Collected data entries:
+--
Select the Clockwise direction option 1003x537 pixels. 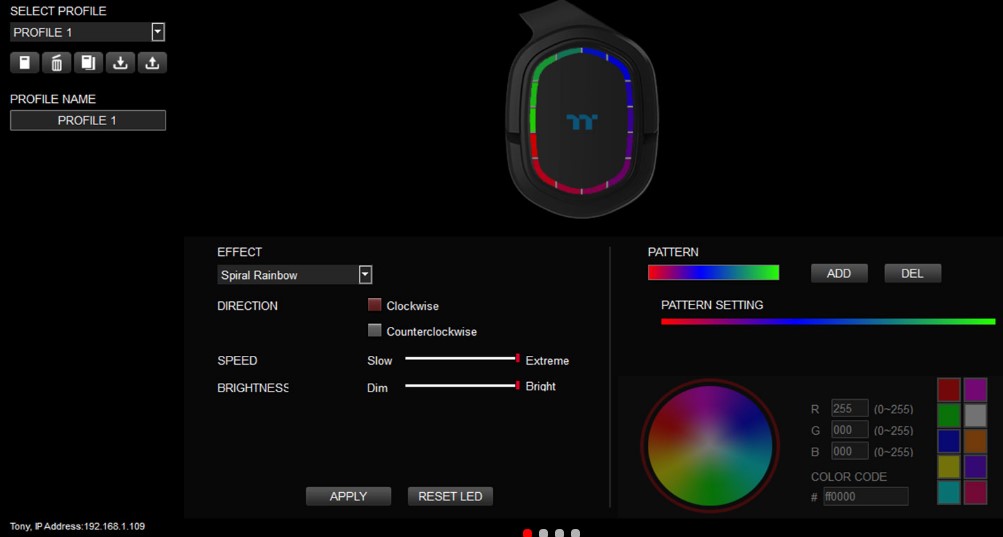point(375,305)
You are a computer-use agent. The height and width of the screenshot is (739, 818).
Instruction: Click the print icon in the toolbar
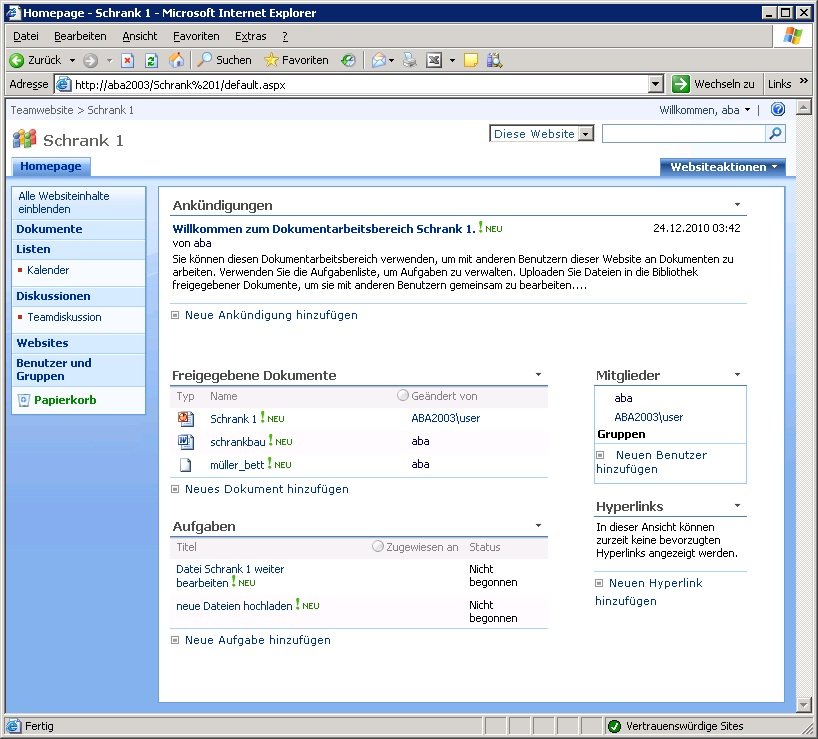point(409,60)
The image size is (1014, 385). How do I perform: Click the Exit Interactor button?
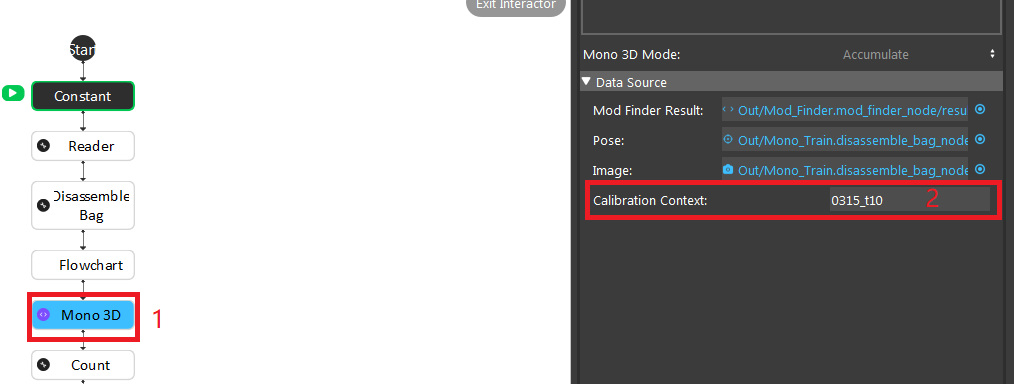click(515, 5)
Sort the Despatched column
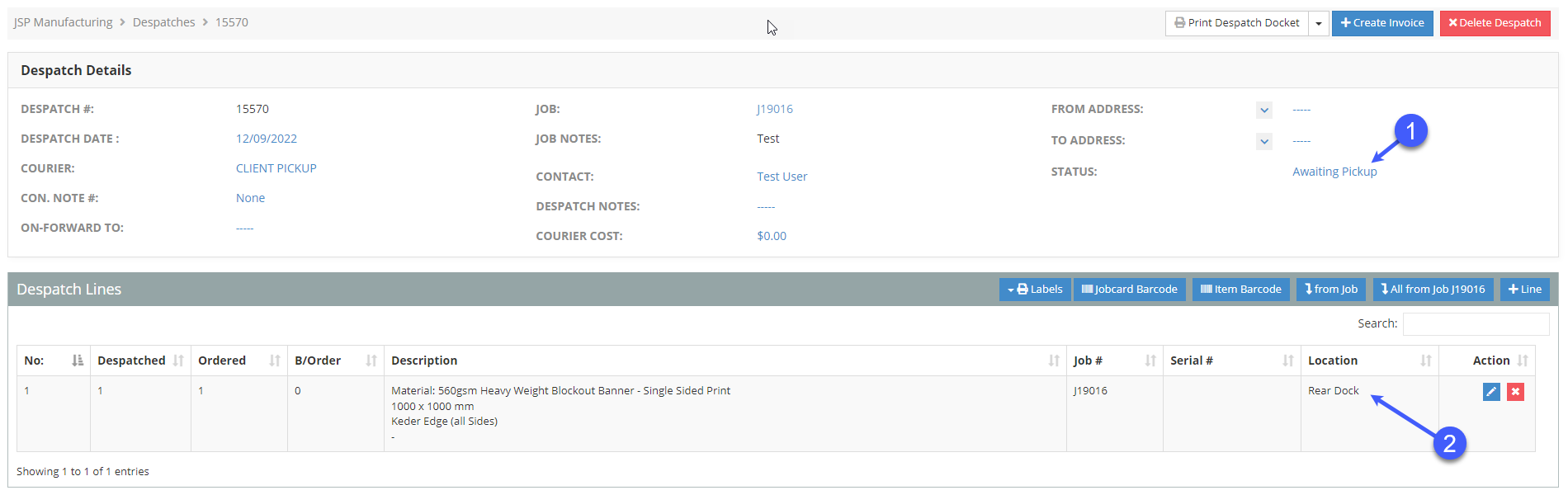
+--
AIM OF THE EXERCISE
Leave the pictures out, and retype exactly the lines from the one containing "The image size" through the last line of the entries above, both included.

EXERCISE RESPONSE
The image size is (1014, 385). How do I perform: Click the Exit Interactor button?
click(515, 5)
Sort the Despatched column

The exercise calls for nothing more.